Thiago, fichaje de vestuario.

Tendría una adaptación inmediata si regresa por las grandes amistades que conserva.

En la primera comparecencia ante los medios de su segundo curso como entrenador del Barcelona, Ernesto Valverde fue bastante claro cuando le preguntaron sobre el fichaje que le falta para completar la plantilla. El ‘Txingurri’ ha tenido que gestionar sobre la marcha dos movimientos no esperados. Uno, la espantada de Antoine Griezmann después de que en el club todo el mundo le dijera que podía contar con la llegada del delantero francés. Y dos, la marcha de Paulinho Bezerra, un jugador alejado del ADN Barça que a cambio le daba llegada desde segunda línea, fortaleza en el juego aéreo y poder de intimidación en la medular. Por ello, ahora espera que le compensen con una llegada que encaje con el perfil que dibujó desde Los Ángeles. Éric Abidal, Pep Segura y Ramon Planes tomaron buena nota.

“Queremos un jugador que sobre todo encaje con nuestro estilo. Necesitamos gente que se mueva bien por dentro para generar juego. Y si luego tiene llegada, pues también está bien”, expresó Valverde hace unos días, consciente también de que la salida de Iniesta, algo que sí esperaba, constituye una evidente pérdida de identidad para el centro del campo. De entre todas las opciones que han sonado para esta posición, hay dos que encajan realmente con este retrato. Una es Miralem Pjanic, mediocentro de la Juventus que desde el club se ve como un objetivo casi imposible porque los itaalianos no están por la labor de perder potencial ahora que han reclutado a Cristiano Ronaldo. Y el otro es Thiago Alcántara.

Rafinha, un portavoz en casa

A diferencia de lo que sucede con Pjanic, o con De Jong, otro de los pretendidos aunque juegue un paso más atrás, el internacional español sí está en el mercado. El Bayern de Múnich aceptaría ofertas para desprenderse de un jugador que Pep Guardiola reclutó por 24 millones del Barça, donde no tenía perspectivas de futuro a corto plazo. En Alemania, Thiago ha tenido una continuidad sólo truncada por las lesiones. Pero de cara al nuevo curso, la llegada de Niko Kovac al banquillo bávaro le puede robar protagonismo.

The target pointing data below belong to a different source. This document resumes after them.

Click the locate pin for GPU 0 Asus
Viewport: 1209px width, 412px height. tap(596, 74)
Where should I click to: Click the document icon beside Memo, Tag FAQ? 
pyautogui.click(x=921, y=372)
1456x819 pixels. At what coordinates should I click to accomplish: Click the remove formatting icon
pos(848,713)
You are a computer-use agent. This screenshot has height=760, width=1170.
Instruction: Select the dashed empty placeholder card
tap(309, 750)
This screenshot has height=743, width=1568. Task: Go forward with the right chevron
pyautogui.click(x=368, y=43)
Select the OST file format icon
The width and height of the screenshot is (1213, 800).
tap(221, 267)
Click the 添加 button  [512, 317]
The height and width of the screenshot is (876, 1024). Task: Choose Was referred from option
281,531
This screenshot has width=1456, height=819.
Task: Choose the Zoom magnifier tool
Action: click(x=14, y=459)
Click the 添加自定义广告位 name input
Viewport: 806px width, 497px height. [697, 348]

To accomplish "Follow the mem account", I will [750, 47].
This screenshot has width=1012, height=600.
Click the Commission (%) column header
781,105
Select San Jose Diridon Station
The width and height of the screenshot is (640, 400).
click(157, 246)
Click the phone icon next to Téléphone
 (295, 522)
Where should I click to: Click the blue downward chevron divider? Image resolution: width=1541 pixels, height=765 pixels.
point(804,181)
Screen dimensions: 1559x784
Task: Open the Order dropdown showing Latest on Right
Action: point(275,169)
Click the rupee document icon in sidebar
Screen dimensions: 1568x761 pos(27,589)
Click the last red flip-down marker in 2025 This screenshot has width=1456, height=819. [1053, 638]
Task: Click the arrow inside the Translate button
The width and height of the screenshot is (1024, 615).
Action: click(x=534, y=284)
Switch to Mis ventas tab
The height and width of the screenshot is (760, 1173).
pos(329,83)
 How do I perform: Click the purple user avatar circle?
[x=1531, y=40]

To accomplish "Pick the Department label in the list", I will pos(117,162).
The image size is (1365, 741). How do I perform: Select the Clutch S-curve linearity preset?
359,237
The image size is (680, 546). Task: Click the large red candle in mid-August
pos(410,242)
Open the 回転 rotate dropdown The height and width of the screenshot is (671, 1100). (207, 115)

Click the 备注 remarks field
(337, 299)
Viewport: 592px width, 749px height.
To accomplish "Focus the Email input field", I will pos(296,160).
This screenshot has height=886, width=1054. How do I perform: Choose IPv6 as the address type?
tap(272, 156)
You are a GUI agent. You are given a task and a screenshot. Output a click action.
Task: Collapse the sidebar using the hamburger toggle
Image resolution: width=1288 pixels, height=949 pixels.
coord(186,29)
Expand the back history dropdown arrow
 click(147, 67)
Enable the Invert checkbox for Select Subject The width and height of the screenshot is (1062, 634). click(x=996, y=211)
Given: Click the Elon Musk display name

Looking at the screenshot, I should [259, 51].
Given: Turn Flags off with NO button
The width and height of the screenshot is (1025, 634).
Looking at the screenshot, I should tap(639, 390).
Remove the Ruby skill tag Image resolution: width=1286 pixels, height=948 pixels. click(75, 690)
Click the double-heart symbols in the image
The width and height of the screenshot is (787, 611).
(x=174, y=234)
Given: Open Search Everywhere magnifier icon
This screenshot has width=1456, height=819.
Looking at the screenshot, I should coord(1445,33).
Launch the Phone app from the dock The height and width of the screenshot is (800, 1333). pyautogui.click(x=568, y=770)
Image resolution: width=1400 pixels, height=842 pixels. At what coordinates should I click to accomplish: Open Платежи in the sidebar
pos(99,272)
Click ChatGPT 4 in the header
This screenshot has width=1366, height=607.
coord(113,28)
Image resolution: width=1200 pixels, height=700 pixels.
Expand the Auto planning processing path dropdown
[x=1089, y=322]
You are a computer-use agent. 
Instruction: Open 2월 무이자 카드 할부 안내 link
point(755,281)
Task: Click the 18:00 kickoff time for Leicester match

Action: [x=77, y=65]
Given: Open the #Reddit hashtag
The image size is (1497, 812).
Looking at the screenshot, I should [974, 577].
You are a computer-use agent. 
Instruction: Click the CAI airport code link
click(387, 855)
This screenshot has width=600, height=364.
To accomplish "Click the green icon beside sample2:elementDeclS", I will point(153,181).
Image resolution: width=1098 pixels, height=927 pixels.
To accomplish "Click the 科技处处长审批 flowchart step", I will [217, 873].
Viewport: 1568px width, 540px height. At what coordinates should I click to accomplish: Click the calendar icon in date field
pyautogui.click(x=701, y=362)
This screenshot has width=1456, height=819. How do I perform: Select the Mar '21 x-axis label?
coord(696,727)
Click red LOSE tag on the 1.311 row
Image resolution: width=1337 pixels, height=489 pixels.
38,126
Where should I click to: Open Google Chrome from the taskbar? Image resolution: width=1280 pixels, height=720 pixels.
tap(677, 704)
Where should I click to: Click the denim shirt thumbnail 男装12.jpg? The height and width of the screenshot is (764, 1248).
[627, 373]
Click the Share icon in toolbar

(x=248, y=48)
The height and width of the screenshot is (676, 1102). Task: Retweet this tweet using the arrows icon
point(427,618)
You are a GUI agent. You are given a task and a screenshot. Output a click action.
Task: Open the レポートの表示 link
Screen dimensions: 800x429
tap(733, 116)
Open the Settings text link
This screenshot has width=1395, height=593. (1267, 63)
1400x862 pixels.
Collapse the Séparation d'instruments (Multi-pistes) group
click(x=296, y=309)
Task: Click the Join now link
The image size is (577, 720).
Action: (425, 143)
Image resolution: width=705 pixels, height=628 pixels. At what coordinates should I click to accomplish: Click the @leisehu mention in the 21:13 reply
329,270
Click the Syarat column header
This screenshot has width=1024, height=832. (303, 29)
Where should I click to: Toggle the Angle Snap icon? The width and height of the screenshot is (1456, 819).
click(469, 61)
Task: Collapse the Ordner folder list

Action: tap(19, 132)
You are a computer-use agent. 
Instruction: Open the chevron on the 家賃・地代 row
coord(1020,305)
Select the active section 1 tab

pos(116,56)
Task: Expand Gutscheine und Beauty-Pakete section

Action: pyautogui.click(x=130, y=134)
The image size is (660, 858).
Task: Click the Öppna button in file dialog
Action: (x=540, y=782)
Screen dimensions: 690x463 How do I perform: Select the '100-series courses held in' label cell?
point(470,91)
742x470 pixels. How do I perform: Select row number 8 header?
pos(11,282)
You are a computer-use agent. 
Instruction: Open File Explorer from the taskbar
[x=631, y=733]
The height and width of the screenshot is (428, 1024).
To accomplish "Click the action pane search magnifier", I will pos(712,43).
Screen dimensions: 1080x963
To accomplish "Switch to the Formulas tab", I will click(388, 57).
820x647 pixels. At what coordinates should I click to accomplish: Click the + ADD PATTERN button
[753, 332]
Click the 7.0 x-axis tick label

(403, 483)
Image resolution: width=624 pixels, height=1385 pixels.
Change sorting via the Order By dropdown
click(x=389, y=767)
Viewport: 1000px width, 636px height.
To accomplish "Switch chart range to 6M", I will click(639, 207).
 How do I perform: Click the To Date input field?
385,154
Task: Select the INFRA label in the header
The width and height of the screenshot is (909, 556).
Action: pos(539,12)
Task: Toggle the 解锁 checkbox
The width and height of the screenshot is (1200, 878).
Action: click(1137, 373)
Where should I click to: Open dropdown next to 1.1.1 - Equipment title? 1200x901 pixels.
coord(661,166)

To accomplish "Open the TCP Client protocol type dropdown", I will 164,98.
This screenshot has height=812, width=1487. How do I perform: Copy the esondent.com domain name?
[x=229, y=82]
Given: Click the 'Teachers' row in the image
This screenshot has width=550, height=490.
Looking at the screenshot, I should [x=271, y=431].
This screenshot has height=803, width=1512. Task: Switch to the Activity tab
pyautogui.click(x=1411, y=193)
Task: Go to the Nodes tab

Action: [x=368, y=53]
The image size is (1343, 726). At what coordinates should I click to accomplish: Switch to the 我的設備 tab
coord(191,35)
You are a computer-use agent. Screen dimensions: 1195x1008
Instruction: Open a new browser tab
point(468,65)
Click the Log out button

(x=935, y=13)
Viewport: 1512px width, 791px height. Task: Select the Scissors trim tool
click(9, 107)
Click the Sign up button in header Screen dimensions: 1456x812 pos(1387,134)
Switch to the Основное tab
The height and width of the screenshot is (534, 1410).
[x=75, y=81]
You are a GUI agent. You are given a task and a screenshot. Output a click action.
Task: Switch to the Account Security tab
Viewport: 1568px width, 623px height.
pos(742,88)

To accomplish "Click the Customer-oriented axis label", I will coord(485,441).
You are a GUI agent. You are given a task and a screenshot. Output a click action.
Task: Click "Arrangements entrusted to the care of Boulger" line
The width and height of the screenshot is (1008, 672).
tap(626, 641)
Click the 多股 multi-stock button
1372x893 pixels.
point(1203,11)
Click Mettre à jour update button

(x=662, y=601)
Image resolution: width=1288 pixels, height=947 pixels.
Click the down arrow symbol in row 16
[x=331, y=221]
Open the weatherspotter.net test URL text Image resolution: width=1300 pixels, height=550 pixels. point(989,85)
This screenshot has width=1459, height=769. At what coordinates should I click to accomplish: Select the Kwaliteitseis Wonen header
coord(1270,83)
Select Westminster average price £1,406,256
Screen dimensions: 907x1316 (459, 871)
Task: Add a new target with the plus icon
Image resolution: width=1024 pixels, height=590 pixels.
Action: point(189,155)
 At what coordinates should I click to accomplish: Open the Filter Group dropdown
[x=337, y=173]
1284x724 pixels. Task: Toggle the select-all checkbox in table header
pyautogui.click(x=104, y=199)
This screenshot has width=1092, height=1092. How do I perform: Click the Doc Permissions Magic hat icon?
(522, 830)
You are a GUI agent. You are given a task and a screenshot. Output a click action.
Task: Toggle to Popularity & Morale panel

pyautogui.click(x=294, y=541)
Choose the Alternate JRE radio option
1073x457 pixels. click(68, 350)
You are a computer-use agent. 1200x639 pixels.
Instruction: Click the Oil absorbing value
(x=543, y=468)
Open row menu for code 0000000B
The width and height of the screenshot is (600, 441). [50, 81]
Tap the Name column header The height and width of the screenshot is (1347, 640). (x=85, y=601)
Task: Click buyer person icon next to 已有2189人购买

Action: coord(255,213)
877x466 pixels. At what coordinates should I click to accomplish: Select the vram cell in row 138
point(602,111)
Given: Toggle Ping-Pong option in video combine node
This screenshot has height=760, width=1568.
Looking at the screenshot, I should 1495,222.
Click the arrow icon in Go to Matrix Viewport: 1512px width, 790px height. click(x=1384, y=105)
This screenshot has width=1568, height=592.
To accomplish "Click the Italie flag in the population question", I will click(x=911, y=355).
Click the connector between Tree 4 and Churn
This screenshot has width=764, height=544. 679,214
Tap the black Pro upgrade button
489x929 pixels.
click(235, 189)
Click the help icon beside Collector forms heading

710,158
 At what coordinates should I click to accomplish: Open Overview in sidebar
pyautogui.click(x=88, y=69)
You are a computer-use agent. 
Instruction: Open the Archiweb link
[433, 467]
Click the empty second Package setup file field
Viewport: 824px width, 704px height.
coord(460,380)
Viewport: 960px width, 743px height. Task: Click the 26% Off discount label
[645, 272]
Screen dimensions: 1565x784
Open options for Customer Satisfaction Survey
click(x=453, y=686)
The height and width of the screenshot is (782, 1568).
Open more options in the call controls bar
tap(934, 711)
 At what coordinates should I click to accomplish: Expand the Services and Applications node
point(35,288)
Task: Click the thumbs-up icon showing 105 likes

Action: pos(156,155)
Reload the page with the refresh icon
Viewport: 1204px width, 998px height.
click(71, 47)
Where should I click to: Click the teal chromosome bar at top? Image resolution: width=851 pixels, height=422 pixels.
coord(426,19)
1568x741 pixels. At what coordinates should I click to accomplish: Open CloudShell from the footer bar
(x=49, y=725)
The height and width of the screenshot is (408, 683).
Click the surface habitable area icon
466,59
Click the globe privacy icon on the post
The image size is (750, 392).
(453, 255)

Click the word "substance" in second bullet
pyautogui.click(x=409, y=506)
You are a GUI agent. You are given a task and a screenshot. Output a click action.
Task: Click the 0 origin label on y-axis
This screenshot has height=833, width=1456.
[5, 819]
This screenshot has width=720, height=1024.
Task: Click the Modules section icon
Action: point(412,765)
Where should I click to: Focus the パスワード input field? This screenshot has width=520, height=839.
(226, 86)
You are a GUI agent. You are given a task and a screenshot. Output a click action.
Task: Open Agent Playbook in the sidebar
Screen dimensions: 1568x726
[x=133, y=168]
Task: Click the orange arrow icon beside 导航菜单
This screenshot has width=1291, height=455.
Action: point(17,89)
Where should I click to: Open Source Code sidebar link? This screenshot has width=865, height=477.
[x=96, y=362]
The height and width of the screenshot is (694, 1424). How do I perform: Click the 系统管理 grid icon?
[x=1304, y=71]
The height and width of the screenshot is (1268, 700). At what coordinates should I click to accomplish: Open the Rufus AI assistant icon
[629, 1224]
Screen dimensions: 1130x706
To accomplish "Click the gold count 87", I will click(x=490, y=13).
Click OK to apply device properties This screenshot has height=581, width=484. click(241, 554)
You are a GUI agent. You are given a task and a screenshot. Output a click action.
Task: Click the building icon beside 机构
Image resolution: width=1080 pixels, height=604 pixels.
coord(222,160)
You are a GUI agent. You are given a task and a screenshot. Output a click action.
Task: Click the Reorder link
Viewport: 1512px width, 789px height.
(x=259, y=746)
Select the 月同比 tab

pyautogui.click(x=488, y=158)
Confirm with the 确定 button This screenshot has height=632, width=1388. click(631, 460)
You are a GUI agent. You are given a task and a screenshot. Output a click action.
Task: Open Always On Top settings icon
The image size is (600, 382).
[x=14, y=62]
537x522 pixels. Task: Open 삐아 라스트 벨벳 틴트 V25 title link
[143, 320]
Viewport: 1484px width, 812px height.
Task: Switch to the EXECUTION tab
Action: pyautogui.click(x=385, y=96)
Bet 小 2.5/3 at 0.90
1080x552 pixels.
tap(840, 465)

Es por ello que vería con buenos ojos volver a Barcelona, donde se formó. Ahora sí que hay un agujero para él. Lo dice hasta su hermano, Rafinha: “Me gustaría ver a Thiago en este equipo, encajaría perfectamente”.

Pero no será tan fácil darle al vestuario un jugador que no necesitaría adaptación. Primero, porque Abidal aún alberga esperanzas de sacar del PSG a Adrien Rabiot, que acaba contrato en 2019 y tendría un precio de traspaso más barato. Y segundo, porque hay voces dentro del Barcelona que no son partidarias de hacer grandes esfuerzos económicos (mínimo 60 millones) por un jugador de la casa que en su día decidió marcharse. A Robert Fernández, hoy fuera de la entidad, no le importó mucho esta circunstancia: fue él quien hace unos meses se interesó por la situación de Thiago. Pero como en el Barça no deciden pocas personas, los debates internos están a la orden del día. Si finalmente hay consenso para repetir lo que se hizo con Piqué o Cesc, Alcántara tiene un pie en casa.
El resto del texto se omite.